WHAT THE TASK ASKS
Read through the material below and copy each line in which the word "next" occurs.

PROVIDED ENTRIES

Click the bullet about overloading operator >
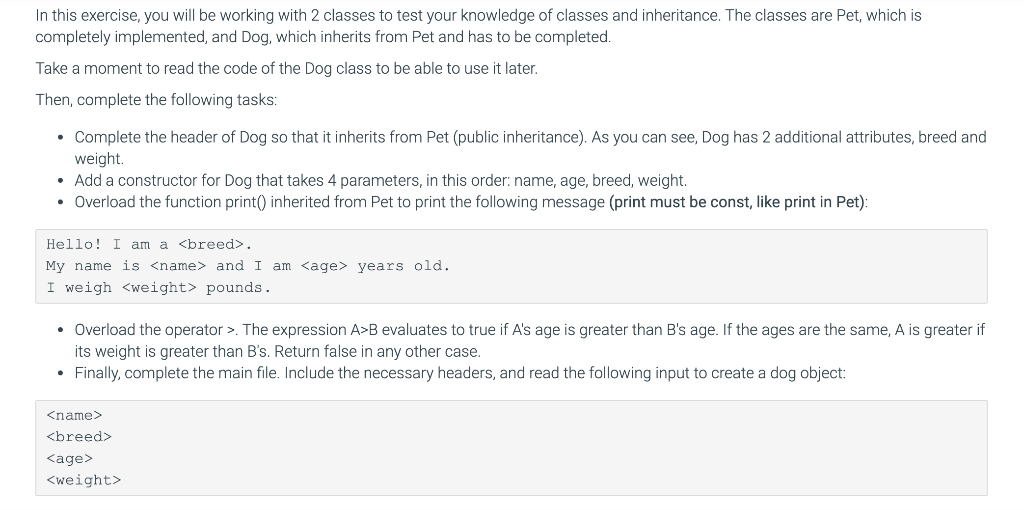Screen dimensions: 1024x510 pyautogui.click(x=530, y=340)
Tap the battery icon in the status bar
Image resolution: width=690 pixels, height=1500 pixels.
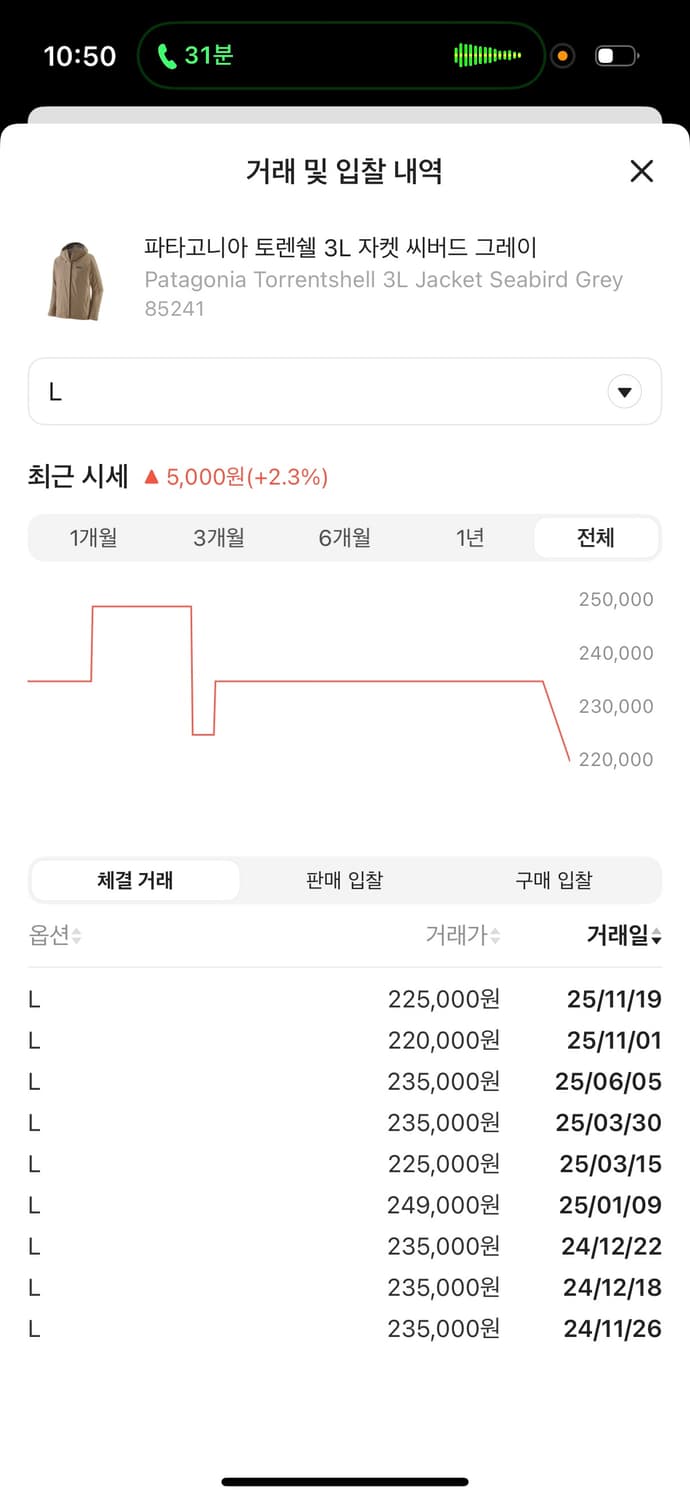[614, 55]
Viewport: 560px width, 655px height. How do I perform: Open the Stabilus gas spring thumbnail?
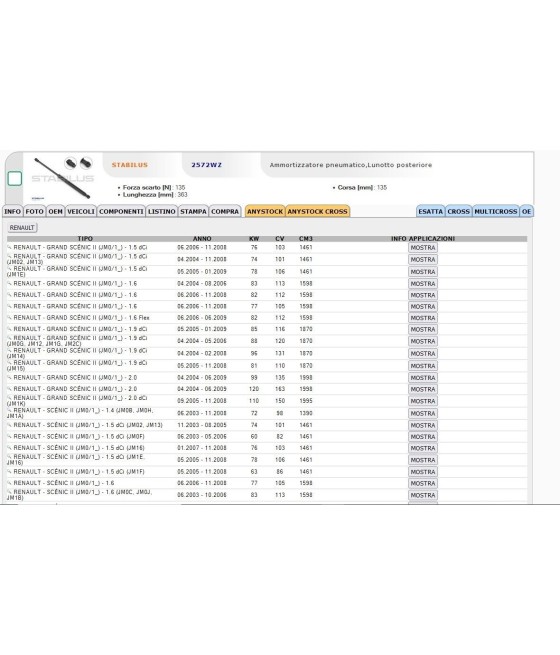(x=63, y=178)
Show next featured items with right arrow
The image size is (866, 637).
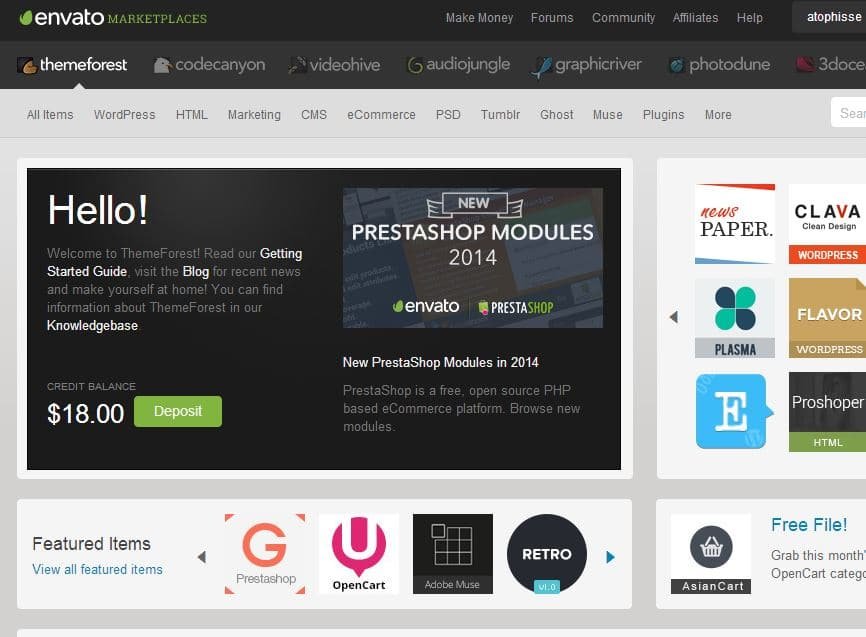(610, 557)
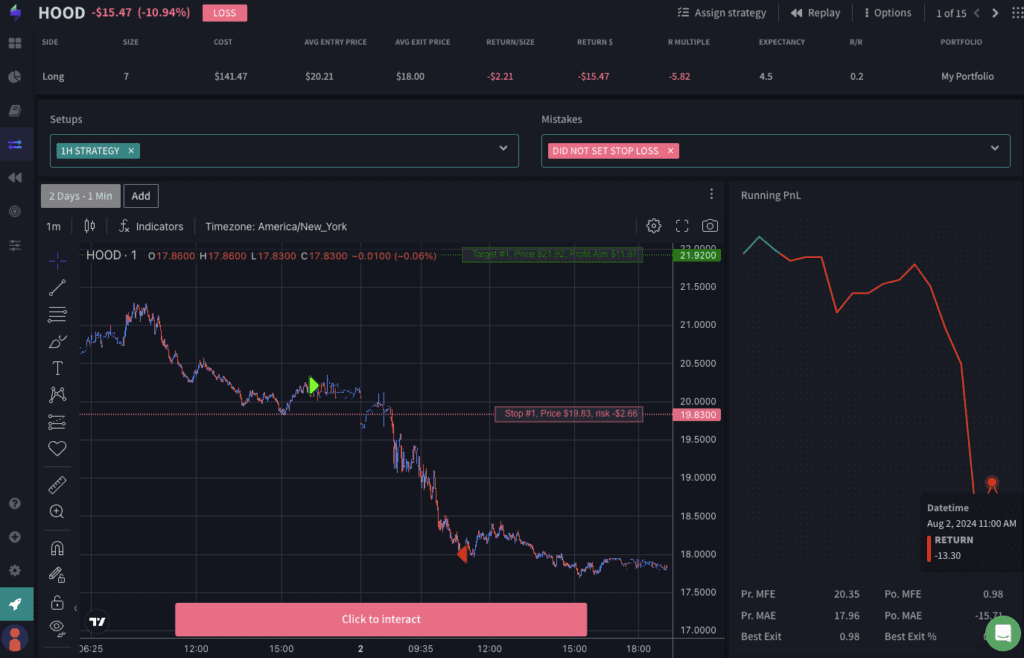Image resolution: width=1024 pixels, height=658 pixels.
Task: Click the Assign strategy button
Action: [722, 13]
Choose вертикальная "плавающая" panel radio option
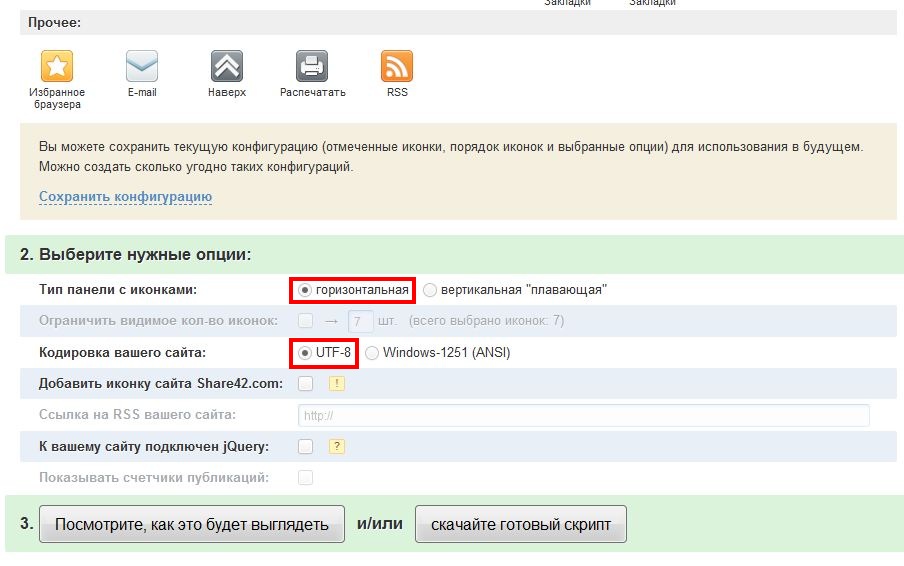 pyautogui.click(x=430, y=290)
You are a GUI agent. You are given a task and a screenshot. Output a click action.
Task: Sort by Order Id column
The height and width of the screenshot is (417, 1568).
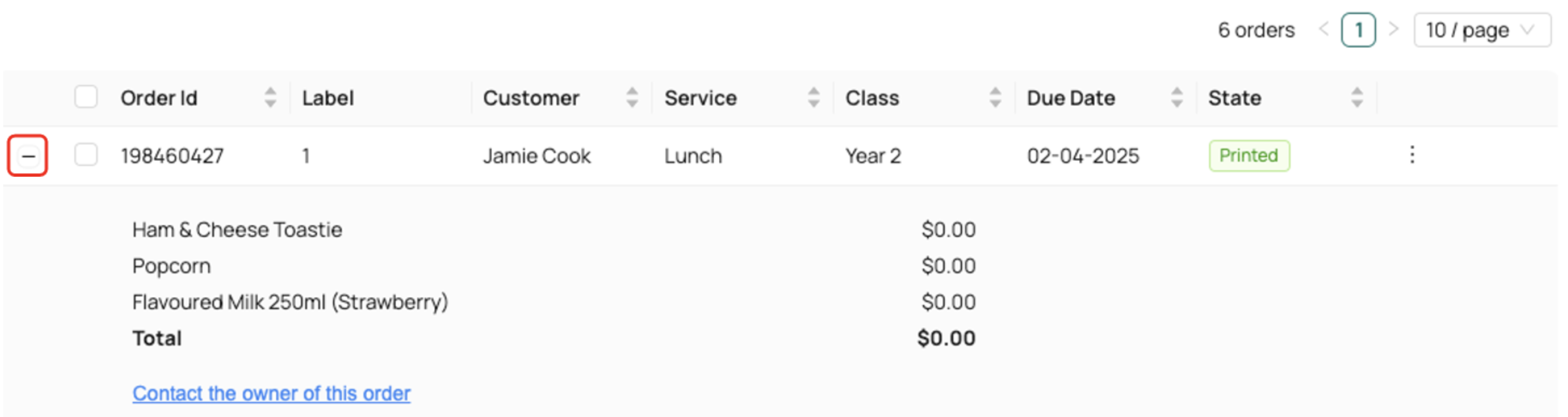point(270,98)
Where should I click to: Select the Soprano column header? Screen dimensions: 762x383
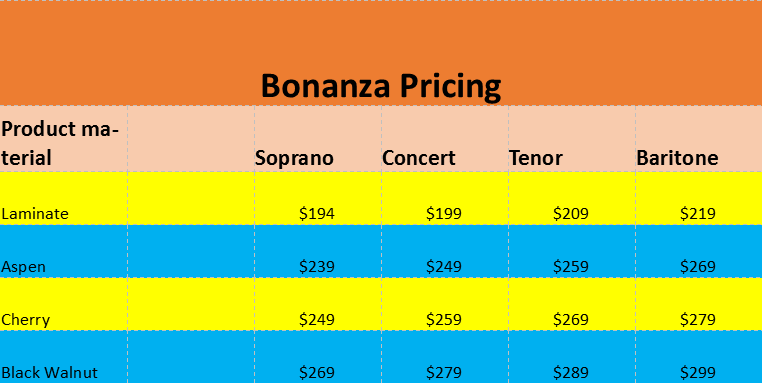[x=318, y=139]
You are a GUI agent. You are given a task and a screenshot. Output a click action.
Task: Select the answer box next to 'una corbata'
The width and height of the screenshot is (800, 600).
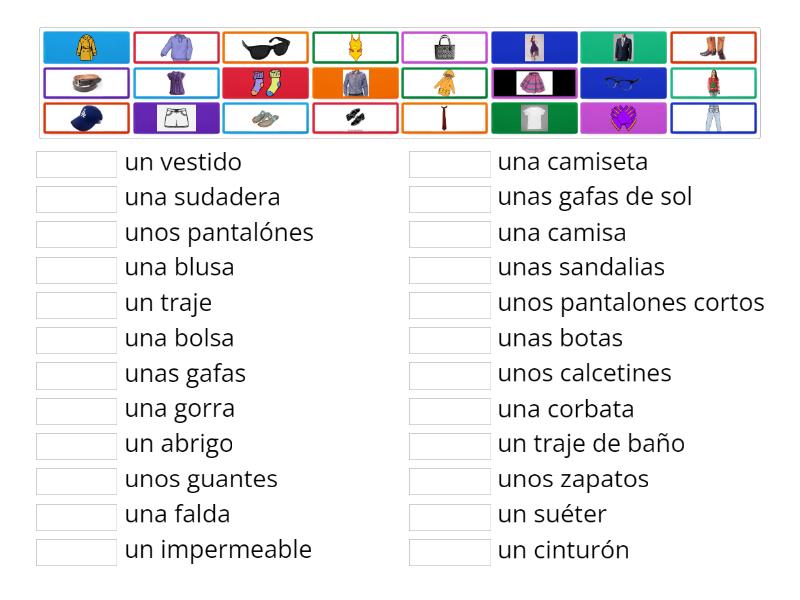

RESPONSE TO THE EXERCISE
Show next featured items with right arrow
Task: Select the answer box next to 'una corbata'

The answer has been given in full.